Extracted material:
[BEGIN]
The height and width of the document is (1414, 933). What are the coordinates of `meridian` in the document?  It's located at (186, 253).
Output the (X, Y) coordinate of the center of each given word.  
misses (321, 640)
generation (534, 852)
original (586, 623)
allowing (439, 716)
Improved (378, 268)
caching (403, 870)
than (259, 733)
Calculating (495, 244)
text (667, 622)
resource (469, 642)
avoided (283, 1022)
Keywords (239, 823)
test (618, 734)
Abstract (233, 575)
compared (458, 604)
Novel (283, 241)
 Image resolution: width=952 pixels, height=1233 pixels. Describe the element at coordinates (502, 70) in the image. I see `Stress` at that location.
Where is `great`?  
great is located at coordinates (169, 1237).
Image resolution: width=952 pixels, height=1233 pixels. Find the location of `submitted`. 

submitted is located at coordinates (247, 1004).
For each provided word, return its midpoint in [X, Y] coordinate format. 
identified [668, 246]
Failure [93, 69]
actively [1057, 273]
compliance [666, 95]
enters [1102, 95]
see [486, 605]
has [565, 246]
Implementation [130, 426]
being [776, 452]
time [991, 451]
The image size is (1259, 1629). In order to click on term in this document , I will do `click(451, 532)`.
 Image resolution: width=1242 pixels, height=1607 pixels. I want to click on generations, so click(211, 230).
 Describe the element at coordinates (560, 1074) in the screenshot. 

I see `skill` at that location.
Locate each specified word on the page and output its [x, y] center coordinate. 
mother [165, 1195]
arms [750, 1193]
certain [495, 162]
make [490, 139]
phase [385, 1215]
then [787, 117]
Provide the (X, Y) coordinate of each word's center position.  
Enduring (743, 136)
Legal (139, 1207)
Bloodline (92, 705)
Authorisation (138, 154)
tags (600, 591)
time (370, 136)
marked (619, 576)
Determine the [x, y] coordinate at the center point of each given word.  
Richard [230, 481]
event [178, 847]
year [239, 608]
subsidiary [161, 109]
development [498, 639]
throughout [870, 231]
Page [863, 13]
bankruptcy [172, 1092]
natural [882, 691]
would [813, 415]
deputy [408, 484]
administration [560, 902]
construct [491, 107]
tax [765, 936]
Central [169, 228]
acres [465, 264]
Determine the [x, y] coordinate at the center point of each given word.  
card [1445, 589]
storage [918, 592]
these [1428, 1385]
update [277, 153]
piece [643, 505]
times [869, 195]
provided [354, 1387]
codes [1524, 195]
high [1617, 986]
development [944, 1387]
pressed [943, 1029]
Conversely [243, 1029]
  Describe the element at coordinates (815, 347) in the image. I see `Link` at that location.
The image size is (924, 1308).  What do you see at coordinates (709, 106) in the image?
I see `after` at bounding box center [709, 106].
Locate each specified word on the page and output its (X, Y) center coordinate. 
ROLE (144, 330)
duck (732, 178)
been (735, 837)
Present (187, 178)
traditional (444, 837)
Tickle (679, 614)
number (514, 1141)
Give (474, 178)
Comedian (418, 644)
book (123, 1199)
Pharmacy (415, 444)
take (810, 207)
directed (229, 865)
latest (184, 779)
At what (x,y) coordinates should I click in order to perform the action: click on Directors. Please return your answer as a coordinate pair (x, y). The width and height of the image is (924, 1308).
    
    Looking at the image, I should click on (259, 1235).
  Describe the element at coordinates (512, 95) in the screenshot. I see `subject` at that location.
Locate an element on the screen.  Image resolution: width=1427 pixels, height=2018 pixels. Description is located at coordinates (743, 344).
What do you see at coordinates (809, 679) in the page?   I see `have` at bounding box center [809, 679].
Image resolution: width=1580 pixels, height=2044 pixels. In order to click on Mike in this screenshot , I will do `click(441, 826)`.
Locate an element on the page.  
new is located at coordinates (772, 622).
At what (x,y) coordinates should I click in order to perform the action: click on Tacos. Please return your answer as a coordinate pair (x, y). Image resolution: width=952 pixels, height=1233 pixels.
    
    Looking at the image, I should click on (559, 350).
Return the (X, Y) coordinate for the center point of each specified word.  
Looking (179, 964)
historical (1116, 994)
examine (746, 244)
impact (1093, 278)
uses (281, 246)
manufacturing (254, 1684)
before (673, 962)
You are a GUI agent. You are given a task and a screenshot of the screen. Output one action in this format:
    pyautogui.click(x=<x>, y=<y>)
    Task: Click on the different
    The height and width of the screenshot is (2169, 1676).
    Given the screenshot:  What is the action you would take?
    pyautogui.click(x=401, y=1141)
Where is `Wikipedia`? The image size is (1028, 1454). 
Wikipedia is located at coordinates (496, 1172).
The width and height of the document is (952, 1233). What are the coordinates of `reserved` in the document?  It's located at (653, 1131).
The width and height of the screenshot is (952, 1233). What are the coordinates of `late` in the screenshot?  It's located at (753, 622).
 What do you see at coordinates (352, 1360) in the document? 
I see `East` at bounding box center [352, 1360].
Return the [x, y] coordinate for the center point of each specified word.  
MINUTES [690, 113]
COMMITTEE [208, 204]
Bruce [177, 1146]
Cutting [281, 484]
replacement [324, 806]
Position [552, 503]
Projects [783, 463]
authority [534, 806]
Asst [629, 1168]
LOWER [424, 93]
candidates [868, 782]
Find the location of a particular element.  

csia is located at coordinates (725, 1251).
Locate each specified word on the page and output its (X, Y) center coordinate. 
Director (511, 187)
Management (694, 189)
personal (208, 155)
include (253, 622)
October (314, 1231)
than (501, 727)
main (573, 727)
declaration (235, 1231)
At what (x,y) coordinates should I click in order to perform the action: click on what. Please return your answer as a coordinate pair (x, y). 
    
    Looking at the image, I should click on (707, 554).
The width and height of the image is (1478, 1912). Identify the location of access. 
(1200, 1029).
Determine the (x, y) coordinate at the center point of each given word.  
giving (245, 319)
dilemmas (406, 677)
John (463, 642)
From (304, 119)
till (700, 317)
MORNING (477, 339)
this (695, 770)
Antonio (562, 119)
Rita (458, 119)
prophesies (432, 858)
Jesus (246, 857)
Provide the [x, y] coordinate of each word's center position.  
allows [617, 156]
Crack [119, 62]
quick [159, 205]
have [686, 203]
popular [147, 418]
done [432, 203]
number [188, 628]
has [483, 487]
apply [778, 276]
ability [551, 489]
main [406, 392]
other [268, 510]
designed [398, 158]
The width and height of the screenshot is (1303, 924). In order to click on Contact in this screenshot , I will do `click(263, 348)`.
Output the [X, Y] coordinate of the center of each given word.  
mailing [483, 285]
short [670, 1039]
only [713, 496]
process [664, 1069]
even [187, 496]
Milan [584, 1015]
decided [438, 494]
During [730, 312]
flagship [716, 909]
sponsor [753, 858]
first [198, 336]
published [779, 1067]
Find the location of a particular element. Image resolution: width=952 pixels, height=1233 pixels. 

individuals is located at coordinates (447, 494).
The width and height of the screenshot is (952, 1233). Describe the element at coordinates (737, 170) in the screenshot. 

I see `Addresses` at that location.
[END]
--- WRITTEN PROBLEM ---
Recast the lines of the extracted material above as a Markdown table with two columns, Row and Line, where Row gives a running number and Line holds the text of each line. Leave out blank lines.

--- PROBLEM SOLUTION ---
| Row | Line |
|---|---|
| 1 | The height and width of the document is (1414, 933). What are the coordinates of `meridian` in the document?  It's located at (186, 253). |
| 2 | Output the (X, Y) coordinate of the center of each given word.   |
| 3 | misses (321, 640) |
| 4 | generation (534, 852) |
| 5 | original (586, 623) |
| 6 | allowing (439, 716) |
| 7 | Improved (378, 268) |
| 8 | caching (403, 870) |
| 9 | than (259, 733) |
| 10 | Calculating (495, 244) |
| 11 | text (667, 622) |
| 12 | resource (469, 642) |
| 13 | avoided (283, 1022) |
| 14 | Keywords (239, 823) |
| 15 | test (618, 734) |
| 16 | Abstract (233, 575) |
| 17 | compared (458, 604) |
| 18 | Novel (283, 241) |
| 19 |  Image resolution: width=952 pixels, height=1233 pixels. Describe the element at coordinates (502, 70) in the image. I see `Stress` at that location. |
| 20 | Where is `great`?   |
| 21 | great is located at coordinates (169, 1237). |
| 22 | Image resolution: width=952 pixels, height=1233 pixels. Find the location of `submitted`.  |
| 23 | submitted is located at coordinates (247, 1004). |
| 24 | For each provided word, return its midpoint in [X, Y] coordinate format.  |
| 25 | identified [668, 246] |
| 26 | Failure [93, 69] |
| 27 | actively [1057, 273] |
| 28 | compliance [666, 95] |
| 29 | enters [1102, 95] |
| 30 | see [486, 605] |
| 31 | has [565, 246] |
| 32 | Implementation [130, 426] |
| 33 | being [776, 452] |
| 34 | time [991, 451] |
| 35 | The image size is (1259, 1629). In order to click on term in this document , I will do `click(451, 532)`. |
| 36 |  Image resolution: width=1242 pixels, height=1607 pixels. I want to click on generations, so click(211, 230). |
| 37 |  Describe the element at coordinates (560, 1074) in the screenshot.  |
| 38 | I see `skill` at that location. |
| 39 | Locate each specified word on the page and output its [x, y] center coordinate.  |
| 40 | mother [165, 1195] |
| 41 | arms [750, 1193] |
| 42 | certain [495, 162] |
| 43 | make [490, 139] |
| 44 | phase [385, 1215] |
| 45 | then [787, 117] |
| 46 | Provide the (X, Y) coordinate of each word's center position.   |
| 47 | Enduring (743, 136) |
| 48 | Legal (139, 1207) |
| 49 | Bloodline (92, 705) |
| 50 | Authorisation (138, 154) |
| 51 | tags (600, 591) |
| 52 | time (370, 136) |
| 53 | marked (619, 576) |
| 54 | Determine the [x, y] coordinate at the center point of each given word.   |
| 55 | Richard [230, 481] |
| 56 | event [178, 847] |
| 57 | year [239, 608] |
| 58 | subsidiary [161, 109] |
| 59 | development [498, 639] |
| 60 | throughout [870, 231] |
| 61 | Page [863, 13] |
| 62 | bankruptcy [172, 1092] |
| 63 | natural [882, 691] |
| 64 | would [813, 415] |
| 65 | deputy [408, 484] |
| 66 | administration [560, 902] |
| 67 | construct [491, 107] |
| 68 | tax [765, 936] |
| 69 | Central [169, 228] |
| 70 | acres [465, 264] |
| 71 | Determine the [x, y] coordinate at the center point of each given word.   |
| 72 | card [1445, 589] |
| 73 | storage [918, 592] |
| 74 | these [1428, 1385] |
| 75 | update [277, 153] |
| 76 | piece [643, 505] |
| 77 | times [869, 195] |
| 78 | provided [354, 1387] |
| 79 | codes [1524, 195] |
| 80 | high [1617, 986] |
| 81 | development [944, 1387] |
| 82 | pressed [943, 1029] |
| 83 | Conversely [243, 1029] |
| 84 |   Describe the element at coordinates (815, 347) in the image. I see `Link` at that location. |
| 85 | The image size is (924, 1308).  What do you see at coordinates (709, 106) in the image? |
| 86 | I see `after` at bounding box center [709, 106]. |
| 87 | Locate each specified word on the page and output its (X, Y) center coordinate.  |
| 88 | ROLE (144, 330) |
| 89 | duck (732, 178) |
| 90 | been (735, 837) |
| 91 | Present (187, 178) |
| 92 | traditional (444, 837) |
| 93 | Tickle (679, 614) |
| 94 | number (514, 1141) |
| 95 | Give (474, 178) |
| 96 | Comedian (418, 644) |
| 97 | book (123, 1199) |
| 98 | Pharmacy (415, 444) |
| 99 | take (810, 207) |
| 100 | directed (229, 865) |
| 101 | latest (184, 779) |
| 102 | At what (x,y) coordinates should I click in order to perform the action: click on Directors. Please return your answer as a coordinate pair (x, y). The width and height of the image is (924, 1308). |
| 103 |     Looking at the image, I should click on (259, 1235). |
| 104 |   Describe the element at coordinates (512, 95) in the screenshot. I see `subject` at that location. |
| 105 | Locate an element on the screen.  Image resolution: width=1427 pixels, height=2018 pixels. Description is located at coordinates (743, 344). |
| 106 | What do you see at coordinates (809, 679) in the page?   I see `have` at bounding box center [809, 679]. |
| 107 | Image resolution: width=1580 pixels, height=2044 pixels. In order to click on Mike in this screenshot , I will do `click(441, 826)`. |
| 108 | Locate an element on the page.   |
| 109 | new is located at coordinates (772, 622). |
| 110 | At what (x,y) coordinates should I click in order to perform the action: click on Tacos. Please return your answer as a coordinate pair (x, y). Image resolution: width=952 pixels, height=1233 pixels. |
| 111 |     Looking at the image, I should click on (559, 350). |
| 112 | Return the (X, Y) coordinate for the center point of each specified word.   |
| 113 | Looking (179, 964) |
| 114 | historical (1116, 994) |
| 115 | examine (746, 244) |
| 116 | impact (1093, 278) |
| 117 | uses (281, 246) |
| 118 | manufacturing (254, 1684) |
| 119 | before (673, 962) |
| 120 | You are a GUI agent. You are given a task and a screenshot of the screen. Output one action in this format: |
| 121 |     pyautogui.click(x=<x>, y=<y>) |
| 122 |     Task: Click on the different |
| 123 |     The height and width of the screenshot is (2169, 1676). |
| 124 |     Given the screenshot:  What is the action you would take? |
| 125 |     pyautogui.click(x=401, y=1141) |
| 126 | Where is `Wikipedia`? The image size is (1028, 1454).  |
| 127 | Wikipedia is located at coordinates (496, 1172). |
| 128 | The width and height of the document is (952, 1233). What are the coordinates of `reserved` in the document?  It's located at (653, 1131). |
| 129 | The width and height of the screenshot is (952, 1233). What are the coordinates of `late` in the screenshot?  It's located at (753, 622). |
| 130 |  What do you see at coordinates (352, 1360) in the document?  |
| 131 | I see `East` at bounding box center [352, 1360]. |
| 132 | Return the [x, y] coordinate for the center point of each specified word.   |
| 133 | MINUTES [690, 113] |
| 134 | COMMITTEE [208, 204] |
| 135 | Bruce [177, 1146] |
| 136 | Cutting [281, 484] |
| 137 | replacement [324, 806] |
| 138 | Position [552, 503] |
| 139 | Projects [783, 463] |
| 140 | authority [534, 806] |
| 141 | Asst [629, 1168] |
| 142 | LOWER [424, 93] |
| 143 | candidates [868, 782] |
| 144 | Find the location of a particular element.   |
| 145 | csia is located at coordinates (725, 1251). |
| 146 | Locate each specified word on the page and output its (X, Y) center coordinate.  |
| 147 | Director (511, 187) |
| 148 | Management (694, 189) |
| 149 | personal (208, 155) |
| 150 | include (253, 622) |
| 151 | October (314, 1231) |
| 152 | than (501, 727) |
| 153 | main (573, 727) |
| 154 | declaration (235, 1231) |
| 155 | At what (x,y) coordinates should I click in order to perform the action: click on what. Please return your answer as a coordinate pair (x, y).  |
| 156 |     Looking at the image, I should click on (707, 554). |
| 157 | The width and height of the image is (1478, 1912). Identify the location of access.  |
| 158 | (1200, 1029). |
| 159 | Determine the (x, y) coordinate at the center point of each given word.   |
| 160 | giving (245, 319) |
| 161 | dilemmas (406, 677) |
| 162 | John (463, 642) |
| 163 | From (304, 119) |
| 164 | till (700, 317) |
| 165 | MORNING (477, 339) |
| 166 | this (695, 770) |
| 167 | Antonio (562, 119) |
| 168 | Rita (458, 119) |
| 169 | prophesies (432, 858) |
| 170 | Jesus (246, 857) |
| 171 | Provide the [x, y] coordinate of each word's center position.   |
| 172 | allows [617, 156] |
| 173 | Crack [119, 62] |
| 174 | quick [159, 205] |
| 175 | have [686, 203] |
| 176 | popular [147, 418] |
| 177 | done [432, 203] |
| 178 | number [188, 628] |
| 179 | has [483, 487] |
| 180 | apply [778, 276] |
| 181 | ability [551, 489] |
| 182 | main [406, 392] |
| 183 | other [268, 510] |
| 184 | designed [398, 158] |
| 185 | The width and height of the screenshot is (1303, 924). In order to click on Contact in this screenshot , I will do `click(263, 348)`. |
| 186 | Output the [X, Y] coordinate of the center of each given word.   |
| 187 | mailing [483, 285] |
| 188 | short [670, 1039] |
| 189 | only [713, 496] |
| 190 | process [664, 1069] |
| 191 | even [187, 496] |
| 192 | Milan [584, 1015] |
| 193 | decided [438, 494] |
| 194 | During [730, 312] |
| 195 | flagship [716, 909] |
| 196 | sponsor [753, 858] |
| 197 | first [198, 336] |
| 198 | published [779, 1067] |
| 199 | Find the location of a particular element. Image resolution: width=952 pixels, height=1233 pixels.  |
| 200 | individuals is located at coordinates (447, 494). |
| 201 | The width and height of the screenshot is (952, 1233). Describe the element at coordinates (737, 170) in the screenshot.  |
| 202 | I see `Addresses` at that location. |